*** Text under study ***

NHS talking therapies review identifies barriers to ethnic minorities in accessing care

A landmark independent review of services provided by NHS talking therapies has identified that psychotherapy services need better tailoring to meet the needs of Black and minoritised ethnic groups.

10 years of anonymised patient data found that historically, people from Black and minoritised ethnic backgrounds have experienced poorer access to, and outcomes from, NHS talking therapies. Over this time period, compared to White British groups, they are less likely to access services and tend to wait longer for assessment and to access treatments.rainbow drawing

The data also showed that poor outcomes were faced by people from South Asian communities, in particular Bangladeshi groups. People of mixed ethnicity, mostly White and Black Caribbean, are the least likely to access these services.

The comprehensive assessment review was undertaken in partnership with the National Collaborating Centre for Mental Health (NCCMH).

It noted poor outcomes can be tackled and even disappear when access is improved and culturally sensitive therapy is provided. People from Black African backgrounds using IAPT services were sometimes more likely to improve and recover in comparison with White British people.

*** End of Text under study ***
*** Records shown ***

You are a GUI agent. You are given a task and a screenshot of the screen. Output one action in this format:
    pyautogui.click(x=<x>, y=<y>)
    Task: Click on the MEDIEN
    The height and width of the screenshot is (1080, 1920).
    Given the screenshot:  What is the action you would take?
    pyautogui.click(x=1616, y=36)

*** End of Records shown ***

To do:
1. Reproduce the passage of the talking therapies article from "10 years of" to "Mental Health (NCCMH).".
2. According to the talking therapies article, why did the review conclude that psychotherapy services need better tailoring for Black and minoritised ethnic groups? Answer in one to three sentences.

Exercise solutions:
1.
10 years of anonymised patient data found that historically, people from Black and minoritised ethnic backgrounds have experienced poorer access to, and outcomes from, NHS talking therapies. Over this time period, compared to White British groups, they are less likely to access services and tend to wait longer for assessment and to access treatments.rainbow drawing

The data also showed that poor outcomes were faced by people from South Asian communities, in particular Bangladeshi groups. People of mixed ethnicity, mostly White and Black Caribbean, are the least likely to access these services.

The comprehensive assessment review was undertaken in partnership with the National Collaborating Centre for Mental Health (NCCMH).

2. Ten years of anonymised patient data showed that people from Black and minoritised ethnic backgrounds have had poorer access to, and outcomes from, NHS talking therapies. Compared to White British groups, they were less likely to access services and tended to wait longer for assessment and treatment.